Ira Sachs and his husband Boris Torres. Torres is the artist responsible for the paintings in the film’s title sequence.  

Keeping it real

Keeping it intimate and real may be helping the story resonate with audiences.

"What has been most rewarding for me is that most everyone I speak to after screenings tells me about their own relationships and experiences that were triggered by seeing the movie," Sachs said. "Making an entertainment story that encourages this kind of conversation and contemplation about one’s own life made making the movie worthwhile. It’s what you hope for when you make something that is very personal and based initially on autobiographical material. If you get the details right, then one’s life looks like a lot of other people’s lives. The dynamic between the two characters - that within the gay community there’s a lot of familiarity with the issues of drugs and addiction - is very common. These are people who hold onto something against all right thinking - that if they don’t make this relationship work, their lives won’t work."

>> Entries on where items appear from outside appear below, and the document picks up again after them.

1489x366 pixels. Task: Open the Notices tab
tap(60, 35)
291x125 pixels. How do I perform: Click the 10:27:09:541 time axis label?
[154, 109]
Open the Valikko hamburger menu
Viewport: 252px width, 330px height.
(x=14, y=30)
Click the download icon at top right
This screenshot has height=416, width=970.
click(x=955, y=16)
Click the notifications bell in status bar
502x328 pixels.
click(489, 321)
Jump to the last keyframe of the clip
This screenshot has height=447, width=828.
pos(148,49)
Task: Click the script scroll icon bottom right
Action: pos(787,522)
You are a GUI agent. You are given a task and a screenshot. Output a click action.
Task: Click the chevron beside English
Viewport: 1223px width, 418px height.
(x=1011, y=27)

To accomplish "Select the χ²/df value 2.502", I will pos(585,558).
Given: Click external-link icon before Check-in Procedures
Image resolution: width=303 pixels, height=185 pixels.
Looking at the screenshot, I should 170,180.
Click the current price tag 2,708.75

Sachs noted with regret that our community no longer heads out to the theaters to see LGBT movies - even ones that receive that all-important buzz. The new distribution models have steered us away from theaters to home screenings, "On Demand" and direct-to-DVD.

"The film has been very well-received - one of the more recognized gay films of this year," Sachs said. "But it is unclear if it will make its money back, because there is not a tradition anymore of gay people going out to see their stories. There is something about the system that isn’t working. I’m hoping by having a film that has a higher profile and will be seen in theaters, we can make some economic sense of making queer cinema."

"Keep the Lights On" is currently playing in New York City, Los Angeles, San Francisco, Washington DC and Philadelphia. It opens in other U.S. cities in October and November. For a complete list of theaters, visit the film’s website.